Automatically applying components based on crash stacktrace and information from OWNERS files.

If this is incorrect, please apply the Test-Predator-Wrong-Components label.

Automatically assigning owner based on suspected regression changelist https://chromium.googlesource.com/chromium/src/+/523efae2ae9590d0bc4c0229277020db49fb5438 (Field Trial: Drop runtime flag for V8ContextSnapshot).

If this is incorrect, please let us know why and apply the Test-Predator-Wrong-CLs label. If you aren't the correct owner for this issue, please unassign yourself as soon as possible so it can be re-triaged.

The following revision refers to this bug:
  https://chromium.googlesource.com/chromium/src.git/+/ff19f4443204410b3be71c476d23c716db18c800

commit ff19f4443204410b3be71c476d23c716db18c800
Author: Hitoshi Yoshida <peria@chromium.org>
Date: Mon Dec 17 07:58:17 2018

binding: Drop a runtime enabled flag for V8ContextSnapshot

After https://crrev.com/616192, end users don't have a way to
enable/disable the usage of V8ContextSnapshot feature.
As a workaround, we have a runtime enabled flag, that is rarely
used and makes conditions complex. (hence it introduces a few crash issues.)
So this CL removes the runtime enabled flag.

We still have a GN flag |use_v8_context_snapshot|, and developers
can use it to enable/disable the feature.

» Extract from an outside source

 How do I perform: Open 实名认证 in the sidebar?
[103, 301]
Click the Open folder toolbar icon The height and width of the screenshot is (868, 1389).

Bug:  915488 , 519542,  91553 
Change-Id: Iea3037036c01ca40044269330db223430bbf5d1c
Reviewed-on: https://chromium-review.googlesource.com/c/1379624
Reviewed-by: Kentaro Hara <haraken@chromium.org>
Reviewed-by: Hitoshi Yoshida <peria@chromium.org>
Reviewed-by: Yuki Shiino <yukishiino@chromium.org>
Commit-Queue: Hitoshi Yoshida <peria@chromium.org>
Cr-Commit-Position: refs/heads/master@{#617061}
[modify] https://crrev.com/ff19f4443204410b3be71c476d23c716db18c800/third_party/blink/renderer/bindings/core/v8/v8_initializer.cc
[modify] https://crrev.com/ff19f4443204410b3be71c476d23c716db18c800/third_party/blink/renderer/platform/runtime_enabled_features.json5

ClusterFuzz has detected this issue as fixed in range 617060:617061.

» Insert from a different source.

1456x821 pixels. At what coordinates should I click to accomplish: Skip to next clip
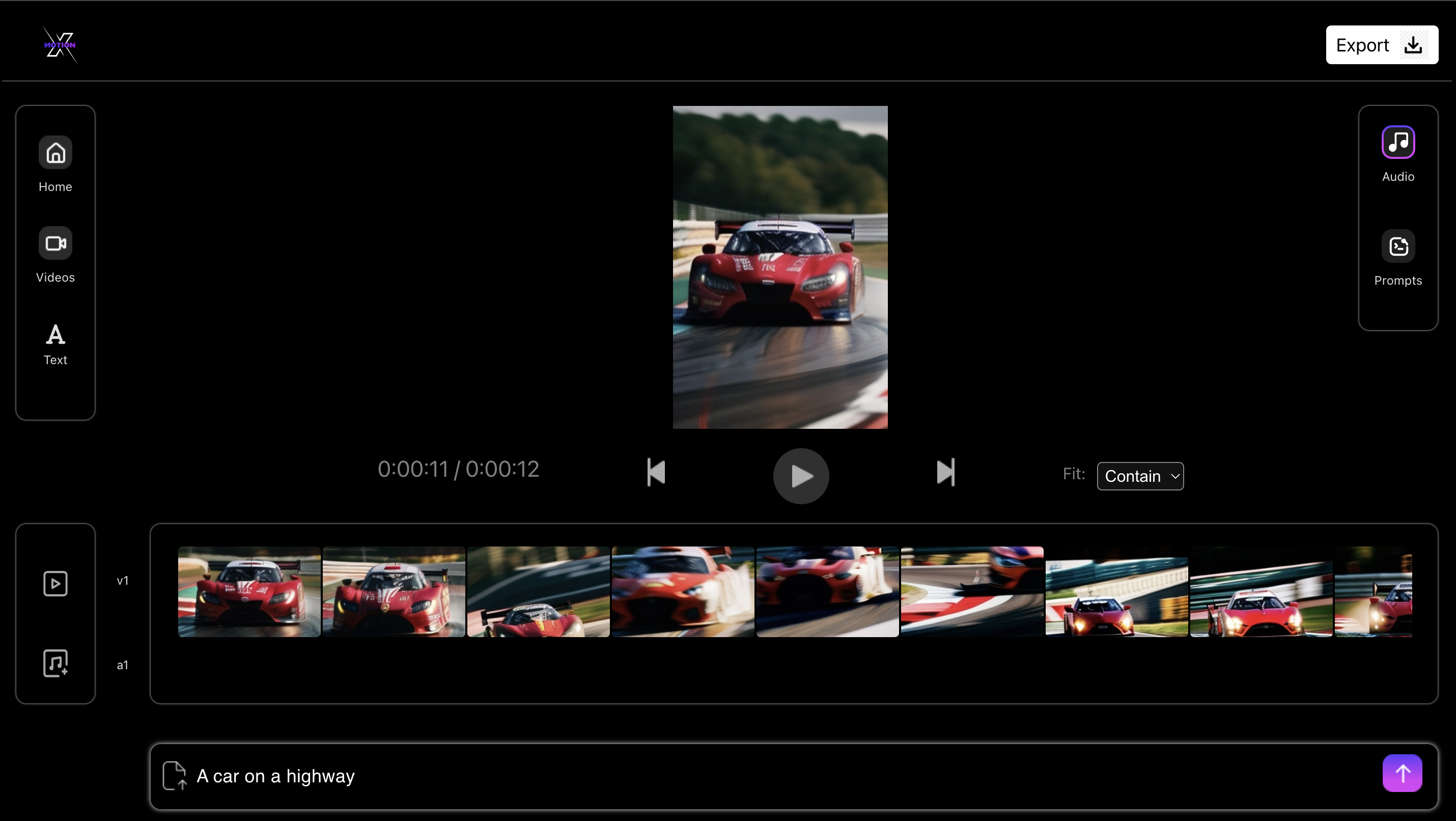(945, 472)
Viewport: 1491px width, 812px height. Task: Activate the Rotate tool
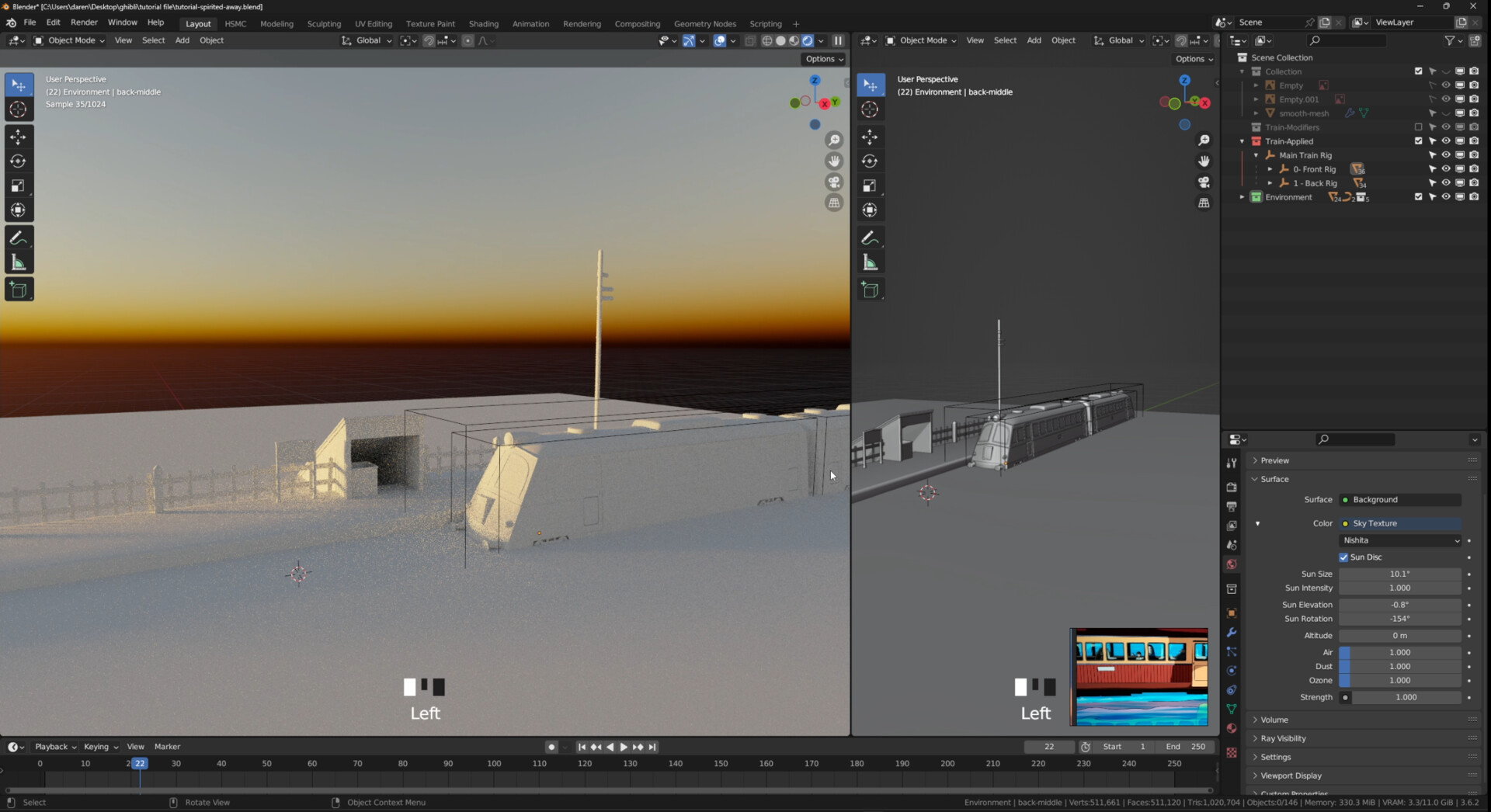coord(19,161)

Detailed report: https://clusterfuzz.com/testcase?key=5066692369317888

Fuzzer: lcamtuf_cross_fuzz
Job Type: linux_ubsan_vptr_chrome
Platform Id: linux

Crash Type: Null-dereference READ
Crash Address: 0x000000000000
Crash State:
  v8::Context::Enter
  blink::V8FileSystemCallback::handleEvent
  blink::V8FileSystemCallback::InvokeAndReportException
  
Sanitizer: undefined (UBSAN)

Regressed: https://clusterfuzz.com/revisions?job=linux_ubsan_vptr_chrome&range=616191:616192
Fixed: https://clusterfuzz.com/revisions?job=linux_ubsan_vptr_chrome&range=617060:617061

Reproducer Testcase: https://clusterfuzz.com/download?testcase_id=5066692369317888

See https://github.com/google/clusterfuzz-tools for instructions to reproduce this bug locally.

If you suspect that the result above is incorrect, try re-doing that job on the test case report page.

ClusterFuzz testcase 5066692369317888 is verified as fixed, so closing issue as verified.

If this is incorrect, please add ClusterFuzz-Wrong label and re-open the issue.